"This research is the first indication that a specific kind of protein known as a receptor-linked protein kinase, which results from the gene, is important for pollen production in the anther--the male reproductive organ in flowers," says Hong P. Ma, professor of biology and the leader of the research team that made the discovery. "Plant breeders eventually may be able to use this information to control pollination in important agricultural crops such as wheat, rice, and soybeans, where such control previously has not been feasible."
To identify the gene, the team worked with the Arabidopsis weed--a plant widely used in research laboratories and one of the few whose DNA has been so thoroughly studied that scientists know the order, or sequence, of essentially all its component nucleotide compounds, which make up the plant's genome. Although they have completely sequenced its genome, scientists are just beginning the process of discovering the function of the plant's 25,000 or so individual genes--the various groups of nucleotides strung end to end along its DNA.

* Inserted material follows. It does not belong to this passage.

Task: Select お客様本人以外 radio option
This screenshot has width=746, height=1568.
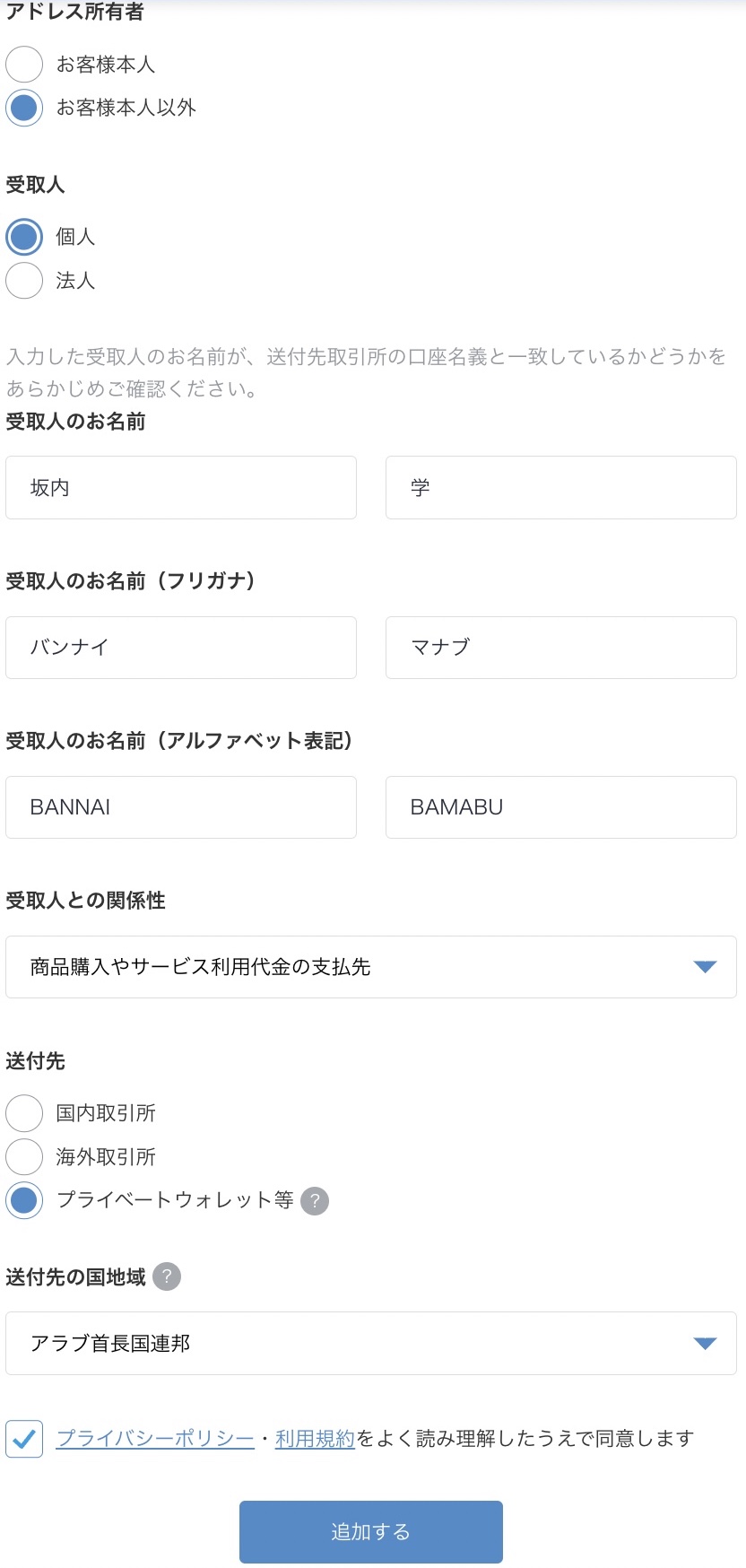Action: coord(24,108)
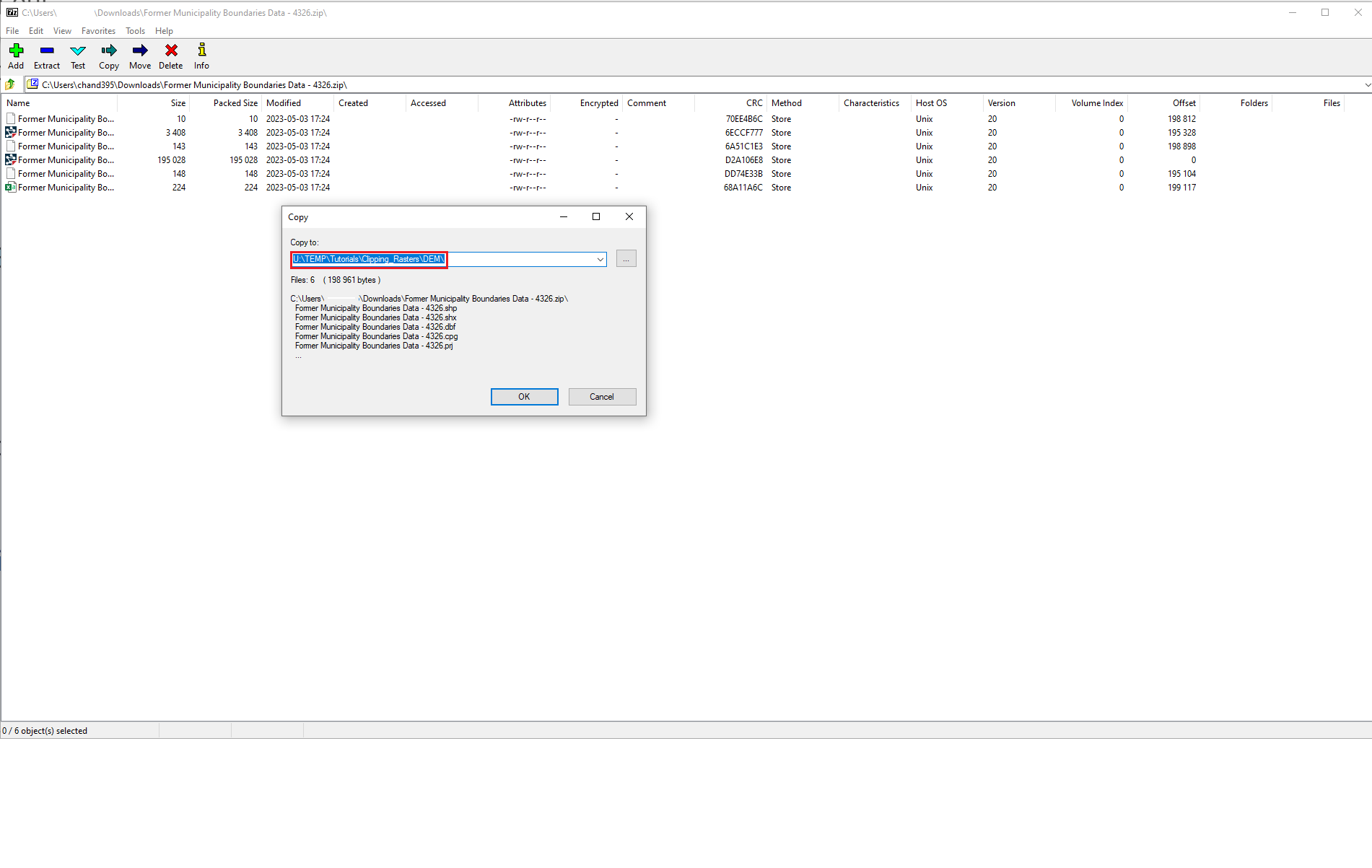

To discover both the gene that is required for pollen development and its specific effect on the plant's anther cells, the researchers first generated a group of plants with different mutations and identified among them one plant with a mutation that disabled its ability to produce pollen. They then observed how the development of the mutant plant's pollen-production cells differed from that of a normal plant and they also used genetic techniques to determine specifically which gene was disabled by the mutation.